┌──

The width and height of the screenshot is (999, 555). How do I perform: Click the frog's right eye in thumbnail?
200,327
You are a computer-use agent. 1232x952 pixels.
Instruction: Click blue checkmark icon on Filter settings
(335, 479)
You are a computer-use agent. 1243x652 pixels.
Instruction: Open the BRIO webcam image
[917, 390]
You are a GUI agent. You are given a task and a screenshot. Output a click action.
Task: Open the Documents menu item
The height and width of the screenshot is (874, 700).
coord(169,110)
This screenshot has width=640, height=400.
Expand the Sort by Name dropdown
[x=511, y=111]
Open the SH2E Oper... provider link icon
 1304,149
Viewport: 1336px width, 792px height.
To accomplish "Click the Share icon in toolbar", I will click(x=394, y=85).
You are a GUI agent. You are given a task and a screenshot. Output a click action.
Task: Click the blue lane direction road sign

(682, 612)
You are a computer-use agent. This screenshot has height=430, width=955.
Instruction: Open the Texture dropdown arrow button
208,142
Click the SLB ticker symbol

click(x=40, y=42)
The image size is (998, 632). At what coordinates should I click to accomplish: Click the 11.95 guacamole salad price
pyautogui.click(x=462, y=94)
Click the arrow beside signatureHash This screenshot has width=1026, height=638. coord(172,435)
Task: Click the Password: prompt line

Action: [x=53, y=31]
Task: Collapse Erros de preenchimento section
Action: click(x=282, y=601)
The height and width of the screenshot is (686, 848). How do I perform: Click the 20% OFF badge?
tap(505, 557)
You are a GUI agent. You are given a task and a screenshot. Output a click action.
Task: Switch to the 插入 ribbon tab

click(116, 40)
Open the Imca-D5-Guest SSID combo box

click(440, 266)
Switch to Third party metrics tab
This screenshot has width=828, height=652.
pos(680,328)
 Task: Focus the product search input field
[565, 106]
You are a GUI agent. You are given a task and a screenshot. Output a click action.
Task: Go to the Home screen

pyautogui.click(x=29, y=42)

└──

**Directive:** Lay out every line of the entries above as a numbered list, skipping blank lines.

**Written answer:**
1. The width and height of the screenshot is (999, 555). How do I perform: Click the frog's right eye in thumbnail?
2. 200,327
3. You are a computer-use agent. 1232x952 pixels.
4. Instruction: Click blue checkmark icon on Filter settings
5. (335, 479)
6. You are a computer-use agent. 1243x652 pixels.
7. Instruction: Open the BRIO webcam image
8. [917, 390]
9. You are a GUI agent. You are given a task and a screenshot. Output a click action.
10. Task: Open the Documents menu item
11. The height and width of the screenshot is (874, 700).
12. coord(169,110)
13. This screenshot has width=640, height=400.
14. Expand the Sort by Name dropdown
15. [x=511, y=111]
16. Open the SH2E Oper... provider link icon
17.  1304,149
18. Viewport: 1336px width, 792px height.
19. To accomplish "Click the Share icon in toolbar", I will click(x=394, y=85).
20. You are a GUI agent. You are given a task and a screenshot. Output a click action.
21. Task: Click the blue lane direction road sign
22. (682, 612)
23. You are a computer-use agent. This screenshot has height=430, width=955.
24. Instruction: Open the Texture dropdown arrow button
25. 208,142
26. Click the SLB ticker symbol
27. click(x=40, y=42)
28. The image size is (998, 632). At what coordinates should I click to accomplish: Click the 11.95 guacamole salad price
29. pyautogui.click(x=462, y=94)
30. Click the arrow beside signatureHash This screenshot has width=1026, height=638. coord(172,435)
31. Task: Click the Password: prompt line
32. Action: [x=53, y=31]
33. Task: Collapse Erros de preenchimento section
34. Action: click(x=282, y=601)
35. The height and width of the screenshot is (686, 848). How do I perform: Click the 20% OFF badge?
36. tap(505, 557)
37. You are a GUI agent. You are given a task and a screenshot. Output a click action.
38. Task: Switch to the 插入 ribbon tab
39. click(116, 40)
40. Open the Imca-D5-Guest SSID combo box
41. click(440, 266)
42. Switch to Third party metrics tab
43. This screenshot has width=828, height=652.
44. pos(680,328)
45.  Task: Focus the product search input field
46. [565, 106]
47. You are a GUI agent. You are given a task and a screenshot. Output a click action.
48. Task: Go to the Home screen
49. pyautogui.click(x=29, y=42)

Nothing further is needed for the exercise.